Networking mini tutorial

Here follows a mini crash-course on networking related items which are used in our course but are not at all microcontroller specific.

Networking allows devices connected to the network exchange information. Measurements from some remote sensor can be sent to a computer for analysis, data from a remote database can be requested, or, more general, data from any remote service connected to the internet can be requested.

For this the data need to be packed together with some meta-information which defines where the data has to be sent. This packaging and the data transfer itself is done by the networking software and hardware. The software implements a set of protocols which make the above possible.

Networking layers

Data is sent around the internet in packets of limited size. This avoids that one gigantic transfer can block a network line for a long time. Having packets of limited size makes it possible that on the same physical line packets from different transfers can be sent alternatively so that multiple transfers are ongoing at the same time. How the packets are transferred to their destination is defined by a set of networking protocols. These protocols are "rules" how the data has to be packaged. Each data packet starts with some header containing meta-information needed by the protocol to its job. Usually multiple protocols are involved in the transfer and hence multiple headers are chained one after the other at the start of each data packet. Each protocol performs a different function. The figure below shows a typical TCP/IP packet on an Ethernet network. Three protocols (TCP,IP and Ethernet) are involved and hence three headers are packed in front of the "payload data", i.e. the data we are really interested in.
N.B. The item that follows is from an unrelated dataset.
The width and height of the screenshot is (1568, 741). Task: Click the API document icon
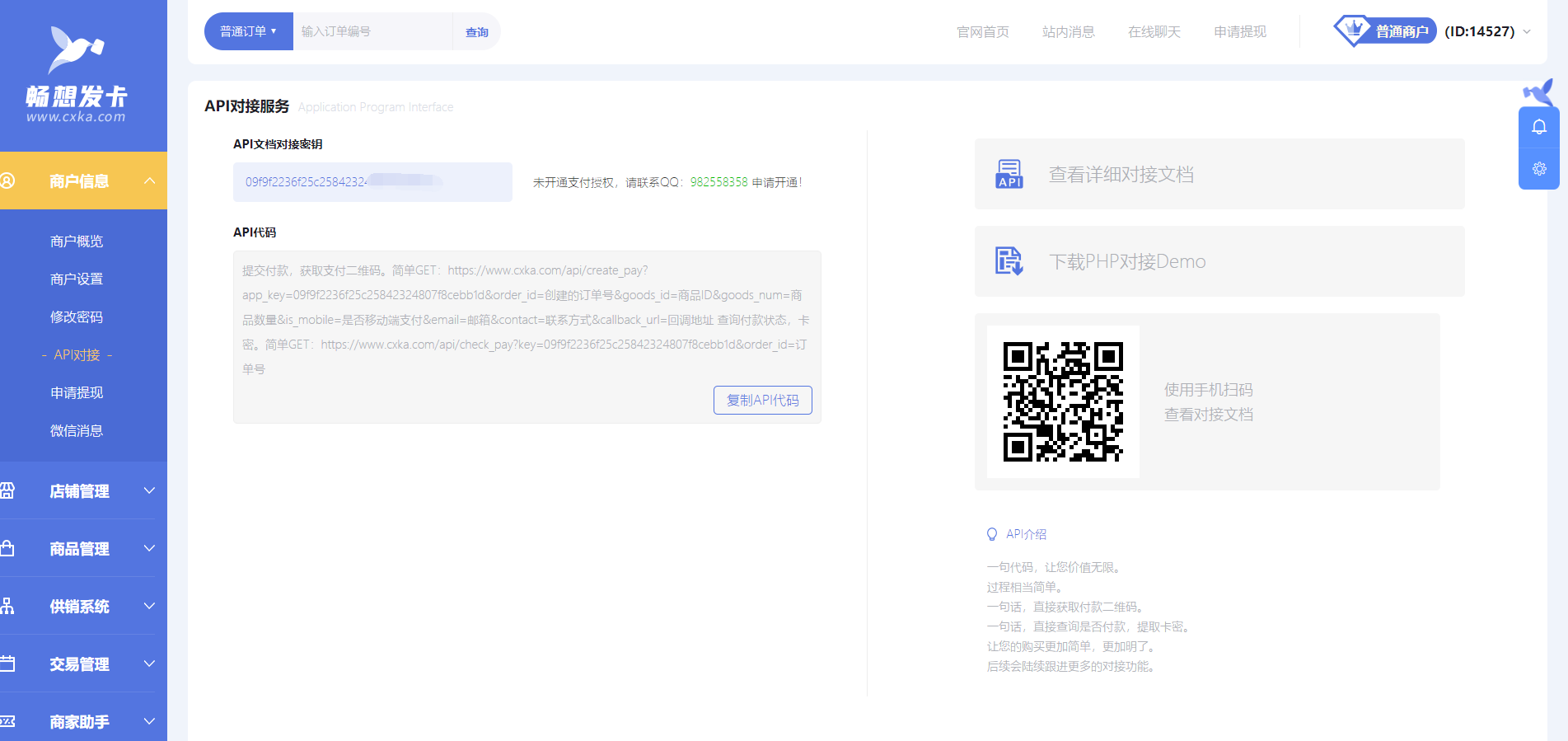click(x=1009, y=174)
If the amount of data to be transferred is large, many of these packets need to be sent in a chain.

Typical Network Packet

Typical Network Stack

Very often networking on the internet is done with the TCP/IP protocol. These are in fact two different protocols: TCP is the so called transport layer protocol and IP is the Internet protocol. These two protocols are used on top of a so-called Data-Link layer protocol: This is the protocol which actually transfers data packets over the hardware media: it deals with the networking hardware. For this layer you have in home/office/laboratory networks Ethernet for cable (or fibre) connections, and WIFI for wireless connections.
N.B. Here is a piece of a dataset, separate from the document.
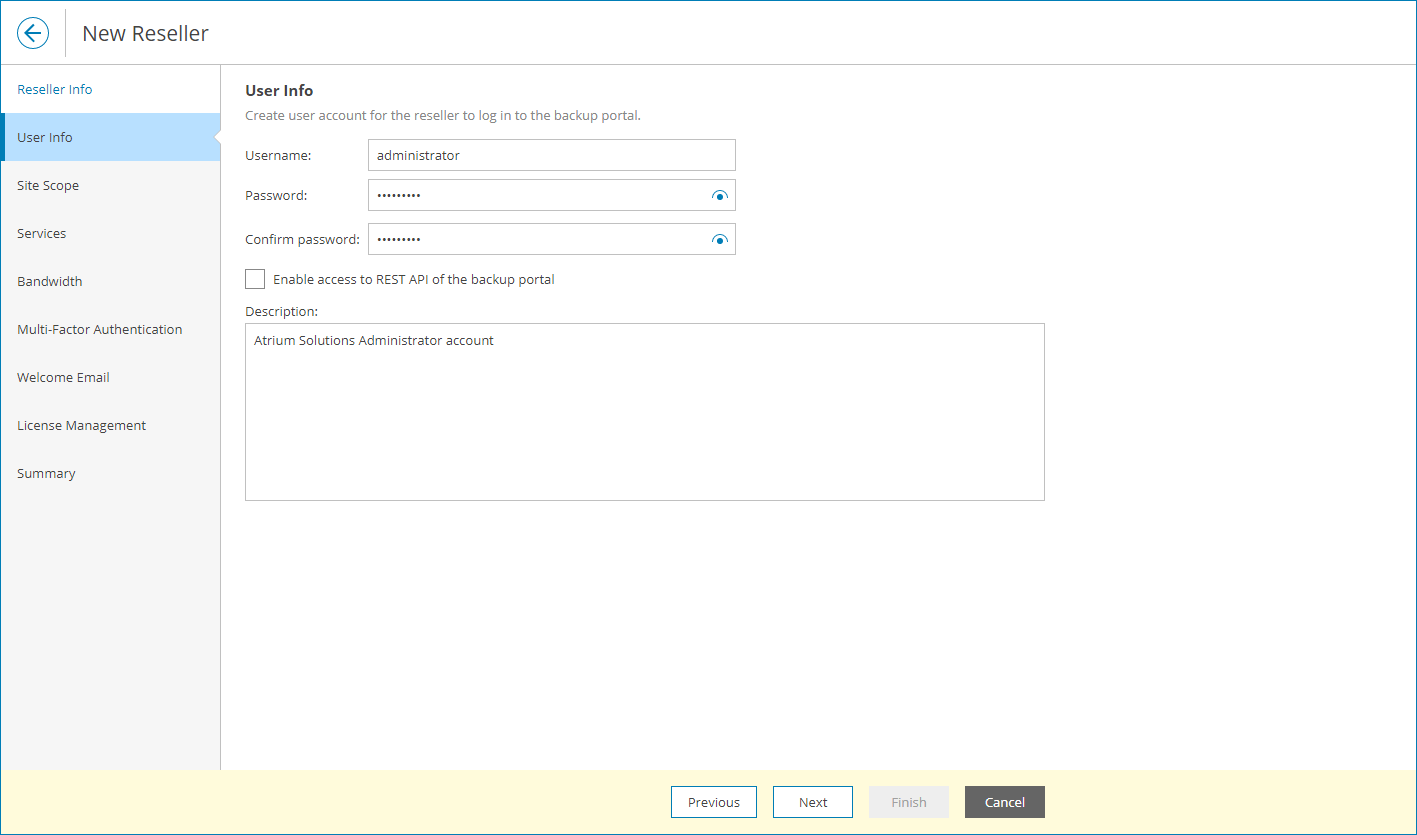Open the Services step
This screenshot has width=1417, height=835.
(41, 232)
The functions of the TCP and IP protocols are described in the following sections. They are essential for transferring network packets from the source over the internet to the destination.

IP (Internet Protocol)

The purpose of the internet is that computers can communicate with each other. For this to happen it needs to be possible to address computers so that you can choose which computer you want to "talk" to. The addresses which computers get on the Internet are called IP addresses (IP: the Internet Protocol). The Internet Protocol defines the format of the addresses of communicating devices. An address is a simple 4 byte number. By convention they are written in a way that the number which each byte represents is written in decimal form and the resulting four numbers are separated by dots (e.g. 133.231.43.136). From this you can calculate how many different addresses exist in the world (namely 8 * 8 * 8 * 8 = 4294967296). Even though this number is large there start to be not enough addresses in our world. This is why a new addressing scheme has been developed (IPv6) which allows for many more addresses. It is not yet used very widely but it is being deployed.
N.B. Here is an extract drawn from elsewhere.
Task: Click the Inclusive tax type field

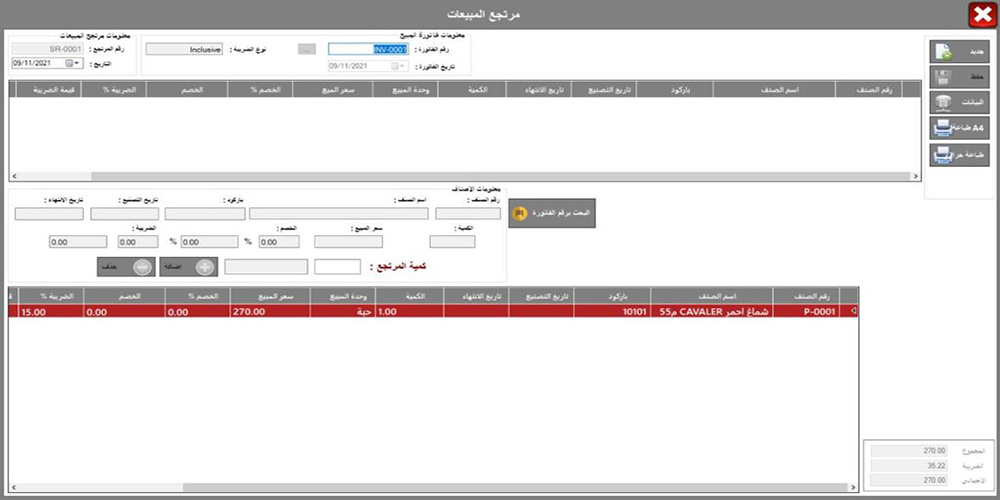Action: click(x=184, y=48)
The internet is divided into a hierarchy (i.e. tree structure) of subnets. This avoids the need to have one world wide computing centre which is responsible to distribute all IP addresses to all network devices in the world. These subnets are connected by so called "routers". A router allows packets to travel from one subnet to the other. Routers know the address ranges of the connected subnets and with this information they can forward the packets to the correct subnet. An example for subnets you find at CERN: CERN "owns" the subnets 137.138.0.0/16 and 128.141.0.0/16: the number after the '/' defines the number of leading bits which identify the subnet. /16 means that the first 16 bits are always the same for all addresses of the subnet. (In this case this corresponds to the first two bytes 137 and 138 or 128 and 141). This means all addresses which start with 137.138.x.y or 128.141.x.y are reserved for CERN and CERN can distribute these IP addresses to any internal device. In principle these devices are then accessible from anywhere in the world (we do not consider the existence of firewalls here...) The distribution of the addresses in these "subnets" is handled by the IT division of CERN. However, in the outside world the big routers of the Internet know that these subnets are CERN subnets and they forward packets which have addresses in the ranges above to CERN routers (these are devices with a known IP address on the internet). Within CERN they are then distributed by the internal "routers" and "switches" to the destination. (Opposed to a router which connects different subnets, a "switch" connects devices in the same subnet). There is no need for the all routers in the world to know the address of the PC in my office. This is the same concept as routing traditional mail. First the letters are brought to the country, within the country to the city and finally to the precise destination address.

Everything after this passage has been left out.